Over the years several offices have become increasingly liberal on employees dress codes. Dressing appropriately, it was believed, influenced the way people viewed you; but in the modern age, it’s the work that did all the talking.
But could there be some truth to the old aphorism, ‘Clothes maketh the man’? And could one’s get-up impact no just the way one is seen by others, but also what goes on in one’s own head?
According to a new research study, conducted by researchers from Columbia University and California State University in the US and published in Social Psychological & Personality Science, the clothes one wears has a definite impact on the psychology of the individual. Being dressed in apparel that’s more formal than usual, they find, makes people think more broadly and holistically than otherwise, and about fine-grained details. Wearing a suit, for example, the researchers say, encourages people to use abstract processing more readily than concrete processing.

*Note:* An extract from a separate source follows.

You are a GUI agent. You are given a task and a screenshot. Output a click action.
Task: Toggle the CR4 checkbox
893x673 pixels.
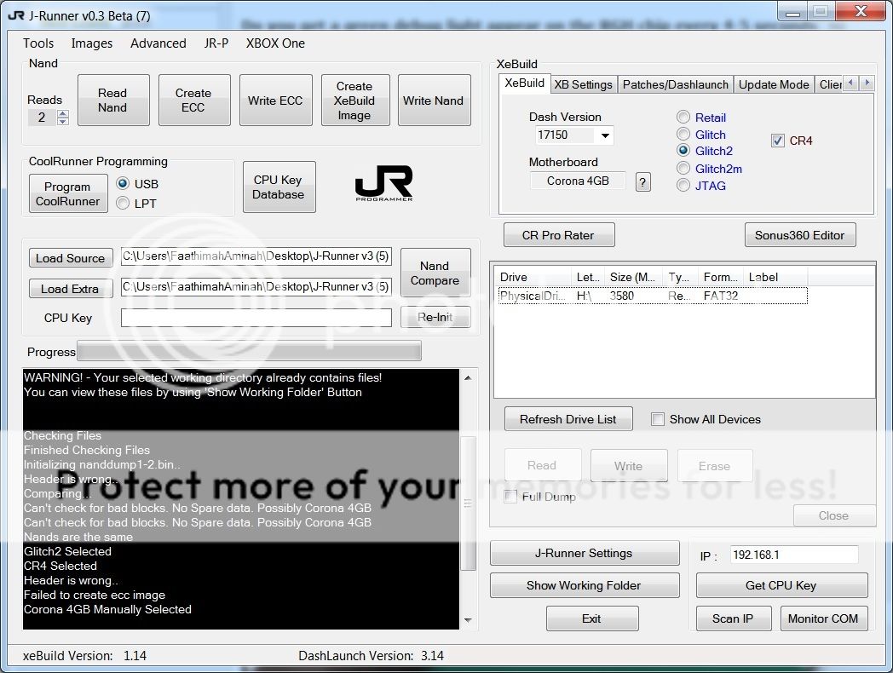pyautogui.click(x=777, y=141)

For the study, the researchers conducted a series of experiments where they asked a group of college-aged volunteers of both genders to complete tests designed to determine their cognitive processing style at that moment. Before the tests, the volunteers were asked to rank the formality of what they had opted to wear. In some tests, the volunteers were directed to put on ‘clothing you would wear to class’ or ‘clothing you would wear for a job interview’. The researchers found that all the experiments pointed to one thing—those wearing the more formal outfits exhibited a broader and more holistic form of thinking.
But how do sartorial choices impact the way individuals think? The researchers suggest that perhaps formal clothes make wearers feel more powerful, which in turn makes them more likely to adopt a broader and holistic approach to events, or that the formal attire simply improves the mood of wearers, making them think they look good.
The researchers write in the journal: ‘The findings demonstrate that the nature of an everyday and ecologically valid experience, the clothing worn, influences cognition broadly, impacting the processing style that changes how objects, people, and events are construed.’